Exercise prompt> Go through the entries below and print, exactly, the lines starting at the one with "1558x409 pixels." and ending at the one with "Task: Open friend requests icon in header", keeping both ends and no others.

Records for this exercise>
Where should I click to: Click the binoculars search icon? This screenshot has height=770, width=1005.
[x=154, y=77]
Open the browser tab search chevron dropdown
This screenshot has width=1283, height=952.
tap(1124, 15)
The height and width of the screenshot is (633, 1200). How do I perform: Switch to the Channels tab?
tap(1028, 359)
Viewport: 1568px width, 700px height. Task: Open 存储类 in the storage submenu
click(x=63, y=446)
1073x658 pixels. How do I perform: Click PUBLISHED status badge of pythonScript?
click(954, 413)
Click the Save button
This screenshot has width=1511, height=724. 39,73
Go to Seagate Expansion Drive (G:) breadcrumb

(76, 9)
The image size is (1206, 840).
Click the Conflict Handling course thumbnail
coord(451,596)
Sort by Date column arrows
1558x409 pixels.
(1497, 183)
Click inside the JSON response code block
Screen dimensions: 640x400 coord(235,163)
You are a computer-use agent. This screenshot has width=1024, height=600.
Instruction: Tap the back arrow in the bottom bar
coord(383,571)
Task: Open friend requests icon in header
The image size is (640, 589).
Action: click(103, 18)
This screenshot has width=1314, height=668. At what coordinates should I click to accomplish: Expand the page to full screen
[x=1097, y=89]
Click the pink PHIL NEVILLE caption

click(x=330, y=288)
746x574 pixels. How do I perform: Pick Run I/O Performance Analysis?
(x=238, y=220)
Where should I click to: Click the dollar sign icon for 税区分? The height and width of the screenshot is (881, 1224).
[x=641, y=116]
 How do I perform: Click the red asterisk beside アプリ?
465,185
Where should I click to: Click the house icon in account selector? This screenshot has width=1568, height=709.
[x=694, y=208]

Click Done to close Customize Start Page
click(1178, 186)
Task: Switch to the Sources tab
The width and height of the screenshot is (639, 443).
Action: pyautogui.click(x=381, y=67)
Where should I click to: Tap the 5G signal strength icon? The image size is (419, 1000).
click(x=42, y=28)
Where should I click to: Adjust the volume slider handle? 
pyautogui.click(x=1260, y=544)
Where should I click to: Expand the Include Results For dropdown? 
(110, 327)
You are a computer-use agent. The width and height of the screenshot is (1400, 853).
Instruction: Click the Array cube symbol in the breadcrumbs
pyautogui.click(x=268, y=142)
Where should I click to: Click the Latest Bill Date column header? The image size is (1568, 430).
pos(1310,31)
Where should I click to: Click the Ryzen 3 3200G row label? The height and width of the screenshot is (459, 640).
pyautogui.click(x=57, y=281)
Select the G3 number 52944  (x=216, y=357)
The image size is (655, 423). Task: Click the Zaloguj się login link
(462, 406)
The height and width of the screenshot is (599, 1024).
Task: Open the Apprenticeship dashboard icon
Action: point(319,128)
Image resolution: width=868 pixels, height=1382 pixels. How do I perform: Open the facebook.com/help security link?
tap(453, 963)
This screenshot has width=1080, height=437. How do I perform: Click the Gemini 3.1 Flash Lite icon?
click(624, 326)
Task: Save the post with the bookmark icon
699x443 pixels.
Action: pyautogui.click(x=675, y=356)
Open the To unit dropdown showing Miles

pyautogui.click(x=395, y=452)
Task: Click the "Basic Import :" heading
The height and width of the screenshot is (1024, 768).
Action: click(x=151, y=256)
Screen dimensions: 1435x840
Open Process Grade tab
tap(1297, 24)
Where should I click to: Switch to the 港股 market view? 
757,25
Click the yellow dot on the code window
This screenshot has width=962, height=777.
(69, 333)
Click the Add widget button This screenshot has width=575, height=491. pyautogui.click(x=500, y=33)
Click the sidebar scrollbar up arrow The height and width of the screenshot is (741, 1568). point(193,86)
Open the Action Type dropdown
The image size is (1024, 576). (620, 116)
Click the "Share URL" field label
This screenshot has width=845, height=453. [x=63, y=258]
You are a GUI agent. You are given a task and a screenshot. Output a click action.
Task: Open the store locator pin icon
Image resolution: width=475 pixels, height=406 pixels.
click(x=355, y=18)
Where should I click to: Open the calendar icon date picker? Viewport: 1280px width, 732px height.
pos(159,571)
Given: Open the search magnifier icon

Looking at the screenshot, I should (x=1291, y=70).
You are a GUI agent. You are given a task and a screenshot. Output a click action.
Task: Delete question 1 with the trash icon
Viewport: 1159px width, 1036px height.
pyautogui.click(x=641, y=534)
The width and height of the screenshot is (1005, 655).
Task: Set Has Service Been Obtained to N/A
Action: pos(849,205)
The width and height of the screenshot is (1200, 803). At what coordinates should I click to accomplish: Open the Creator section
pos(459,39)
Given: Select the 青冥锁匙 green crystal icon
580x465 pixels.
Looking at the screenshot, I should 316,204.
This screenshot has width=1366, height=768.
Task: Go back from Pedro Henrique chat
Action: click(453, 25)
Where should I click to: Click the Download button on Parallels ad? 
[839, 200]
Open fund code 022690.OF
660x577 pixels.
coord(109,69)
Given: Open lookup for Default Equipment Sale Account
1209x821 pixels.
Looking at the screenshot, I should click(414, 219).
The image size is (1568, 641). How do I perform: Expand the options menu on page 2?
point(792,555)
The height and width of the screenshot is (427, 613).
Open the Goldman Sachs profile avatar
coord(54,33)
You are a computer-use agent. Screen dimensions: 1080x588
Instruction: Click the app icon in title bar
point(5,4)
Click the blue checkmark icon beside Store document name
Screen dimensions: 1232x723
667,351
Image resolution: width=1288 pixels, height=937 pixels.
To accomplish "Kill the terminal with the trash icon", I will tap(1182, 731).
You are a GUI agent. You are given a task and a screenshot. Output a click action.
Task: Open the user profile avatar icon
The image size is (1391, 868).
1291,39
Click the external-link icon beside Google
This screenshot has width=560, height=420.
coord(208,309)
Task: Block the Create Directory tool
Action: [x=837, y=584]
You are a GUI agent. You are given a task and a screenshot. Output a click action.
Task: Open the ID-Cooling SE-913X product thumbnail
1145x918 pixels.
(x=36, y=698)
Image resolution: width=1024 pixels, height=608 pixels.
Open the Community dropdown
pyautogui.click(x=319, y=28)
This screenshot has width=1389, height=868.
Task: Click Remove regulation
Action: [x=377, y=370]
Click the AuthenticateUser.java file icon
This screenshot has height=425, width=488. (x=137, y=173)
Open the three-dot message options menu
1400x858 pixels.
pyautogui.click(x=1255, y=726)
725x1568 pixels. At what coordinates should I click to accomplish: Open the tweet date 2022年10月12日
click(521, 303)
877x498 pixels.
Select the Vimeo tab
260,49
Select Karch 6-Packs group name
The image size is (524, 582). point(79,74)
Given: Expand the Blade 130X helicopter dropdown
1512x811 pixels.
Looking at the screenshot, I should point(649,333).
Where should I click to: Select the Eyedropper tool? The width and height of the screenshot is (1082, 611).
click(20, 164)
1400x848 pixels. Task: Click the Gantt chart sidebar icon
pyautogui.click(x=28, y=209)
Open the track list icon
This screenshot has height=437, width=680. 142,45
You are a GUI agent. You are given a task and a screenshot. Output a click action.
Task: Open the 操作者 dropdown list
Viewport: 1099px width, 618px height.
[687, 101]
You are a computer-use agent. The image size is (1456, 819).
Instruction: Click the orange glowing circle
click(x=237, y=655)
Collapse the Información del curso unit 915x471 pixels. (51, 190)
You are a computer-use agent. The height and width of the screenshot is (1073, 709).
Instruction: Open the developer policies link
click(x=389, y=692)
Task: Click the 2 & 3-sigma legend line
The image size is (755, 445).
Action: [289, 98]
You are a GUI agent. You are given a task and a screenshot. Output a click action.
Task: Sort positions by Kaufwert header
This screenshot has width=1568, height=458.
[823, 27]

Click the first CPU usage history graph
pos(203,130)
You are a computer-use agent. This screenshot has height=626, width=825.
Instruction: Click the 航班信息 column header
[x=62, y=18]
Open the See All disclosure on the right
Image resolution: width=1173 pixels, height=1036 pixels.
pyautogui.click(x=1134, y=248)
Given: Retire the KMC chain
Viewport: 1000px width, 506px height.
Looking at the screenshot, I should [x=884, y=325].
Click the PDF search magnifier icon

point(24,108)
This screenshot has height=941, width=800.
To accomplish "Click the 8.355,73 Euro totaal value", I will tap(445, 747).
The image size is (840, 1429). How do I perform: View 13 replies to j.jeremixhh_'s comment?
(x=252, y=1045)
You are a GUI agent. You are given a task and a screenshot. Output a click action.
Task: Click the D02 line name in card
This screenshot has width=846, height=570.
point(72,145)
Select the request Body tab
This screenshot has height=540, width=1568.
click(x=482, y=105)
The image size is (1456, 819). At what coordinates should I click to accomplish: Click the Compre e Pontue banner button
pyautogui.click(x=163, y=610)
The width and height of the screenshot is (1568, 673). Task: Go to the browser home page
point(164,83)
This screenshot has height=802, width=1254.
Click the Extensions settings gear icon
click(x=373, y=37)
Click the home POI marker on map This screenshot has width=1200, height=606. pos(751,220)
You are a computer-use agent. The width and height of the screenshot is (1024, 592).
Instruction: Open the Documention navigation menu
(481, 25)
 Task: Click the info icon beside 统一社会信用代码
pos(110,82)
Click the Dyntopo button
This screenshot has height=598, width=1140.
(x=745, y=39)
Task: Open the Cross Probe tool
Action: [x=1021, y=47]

Output for this exercise>
1558x409 pixels.
(1497, 183)
Click inside the JSON response code block
Screen dimensions: 640x400 coord(235,163)
You are a computer-use agent. This screenshot has width=1024, height=600.
Instruction: Tap the back arrow in the bottom bar
coord(383,571)
Task: Open friend requests icon in header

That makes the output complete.